>> Start Extracted text

# Bilingual Book Generator

### **Goal:** generate bilingual ebooks, where a few sentences of language A is followed by the corresponding sentences in language B and so on. The program does not do translation, it relies on text input provided in both language A and B.

*Issues faced:* in high literature the sentence structure often gets adjusted during translation. Sentences are divided into several sentences. Potentially the order of sentences changed, paragraphs are divided into several paragraphs etc. Therefore the bilingual book generator should recognize which sentences match together.

*Approach:* I will try to use NLP techniques to match together sentences. First I shall see if a simple encoder based sentence distance measurement works. If not, I shall look into neural network based techniques.

For the research phase I shall generate a German-English bilingual book from Herman Hesse's Siddharta. The books are available for free at gutenberg.org

https://www.gutenberg.org/ebooks/2500

https://www.gutenberg.org/ebooks/2499

In [None]:
# Downloading the plain text versions of the books
!wget https://www.gutenberg.org/cache/epub/2500/pg2500.txt
!wget https://www.gutenberg.org/cache/epub/2499/pg2499.txt

In [2]:
# Reading the texts into python variables
textGerman = textEnglish = None

with open("pg2499.txt", "r") as fileGerman:
  textGerman = fileGerman.read()

>> End Extracted text

_Goal 1_
From the entries, quote the stretch from the line containing "This screenshot has width=1867, height=677." through the end of the entries, leaving out the pictures.
The entries that follow have nothing to do with the bilingual book generator page.

>> Start Information supplied

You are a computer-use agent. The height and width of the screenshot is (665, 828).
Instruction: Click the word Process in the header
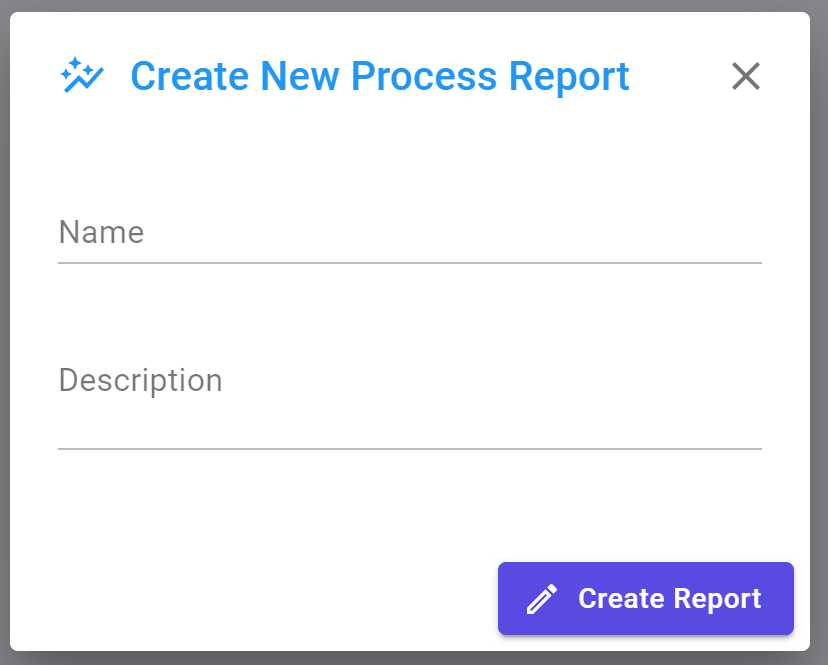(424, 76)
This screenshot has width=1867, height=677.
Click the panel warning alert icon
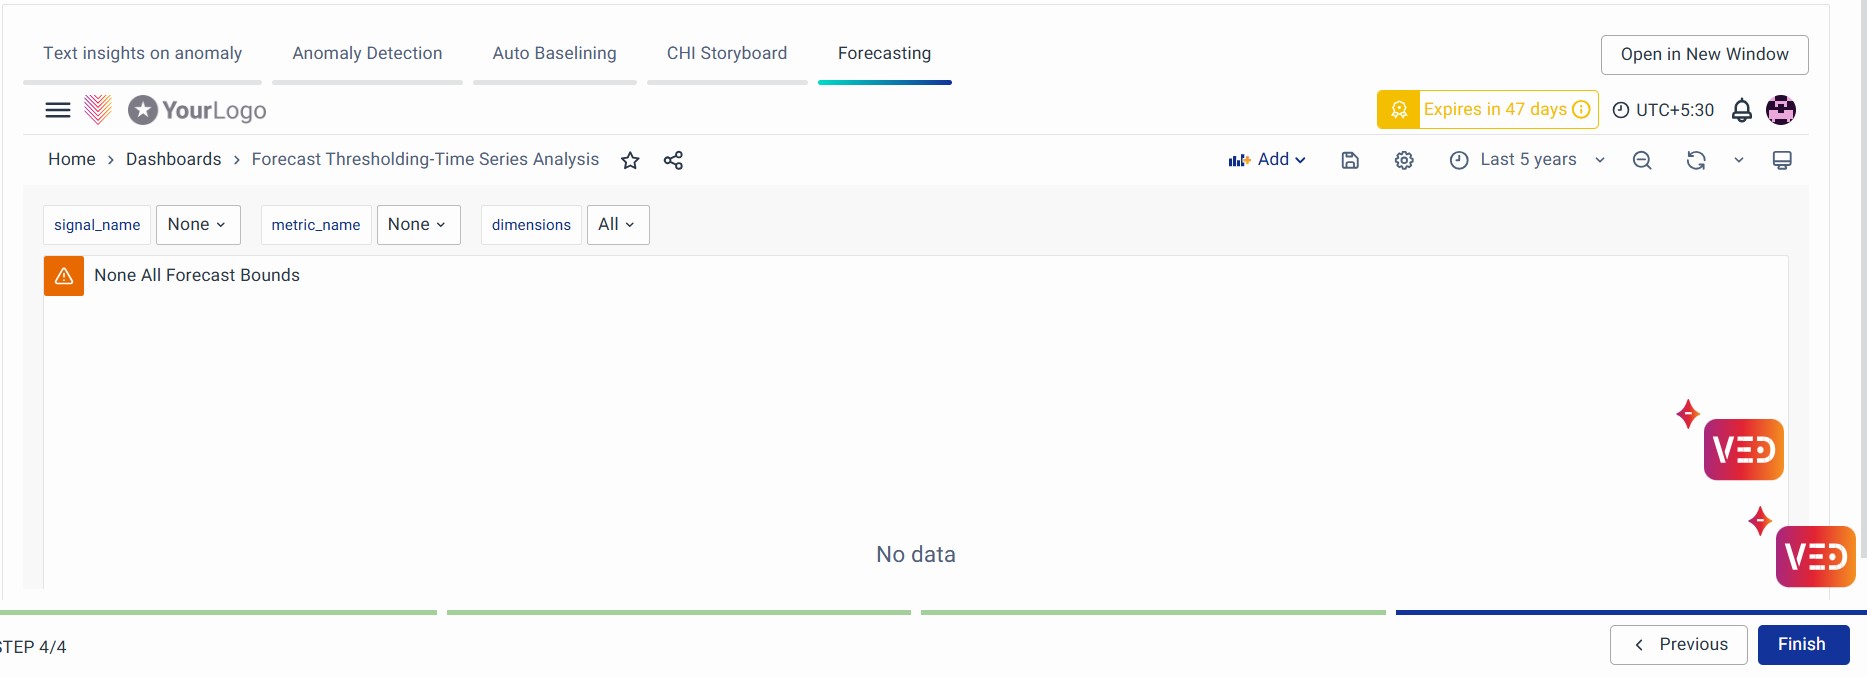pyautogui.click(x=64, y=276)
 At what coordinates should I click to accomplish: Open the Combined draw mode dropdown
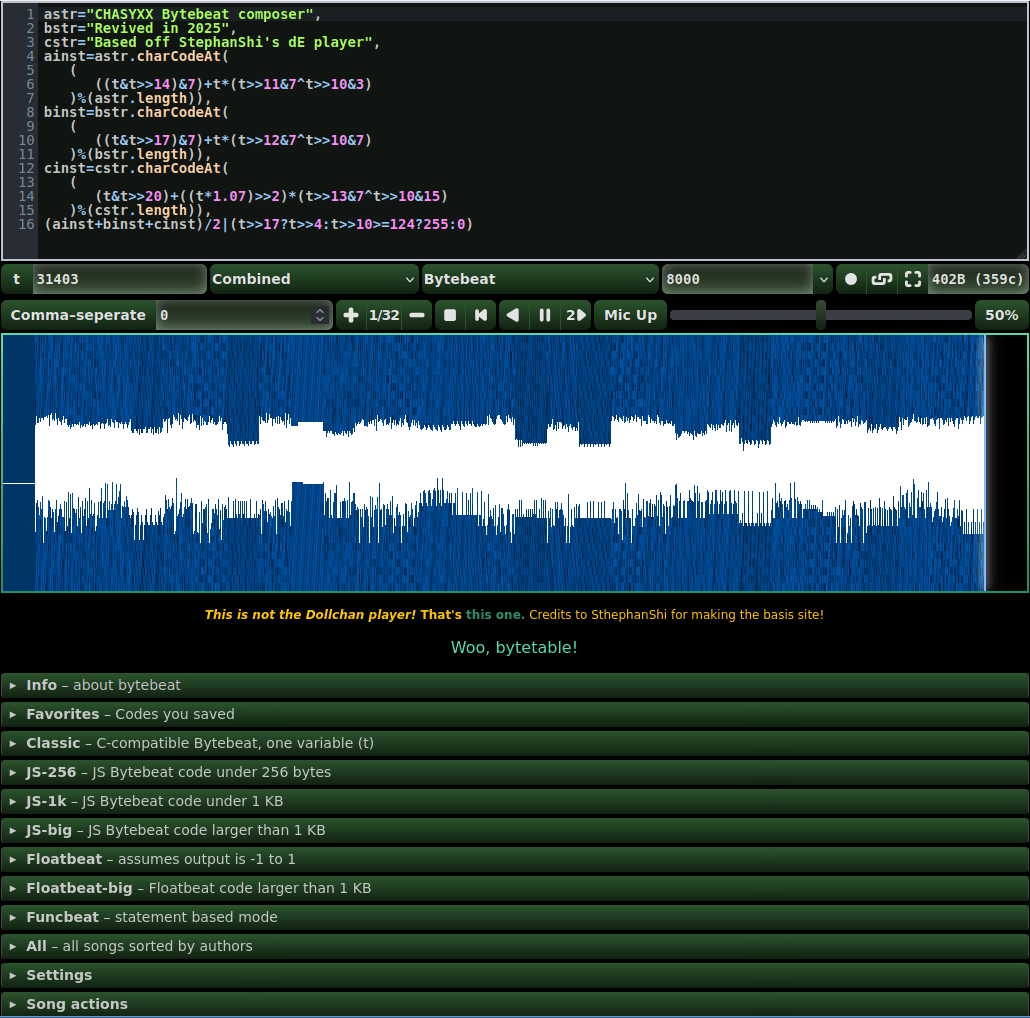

>> End Information supplied

_Goal 2_
Answer these from the bilingual book generator page:
(a) Which book is used to generate a German-English bilingual book for the research phase?
(b) What technique will be tried first to match sentences?
(c) What file is opened to read the German text?

_Full output 1_
This screenshot has width=1867, height=677.
Click the panel warning alert icon
pyautogui.click(x=64, y=276)
 At what coordinates should I click to accomplish: Open the Combined draw mode dropdown

_Full output 2_
(a) Herman Hesse's Siddharta
(b) A simple encoder based sentence distance measurement
(c) pg2499.txt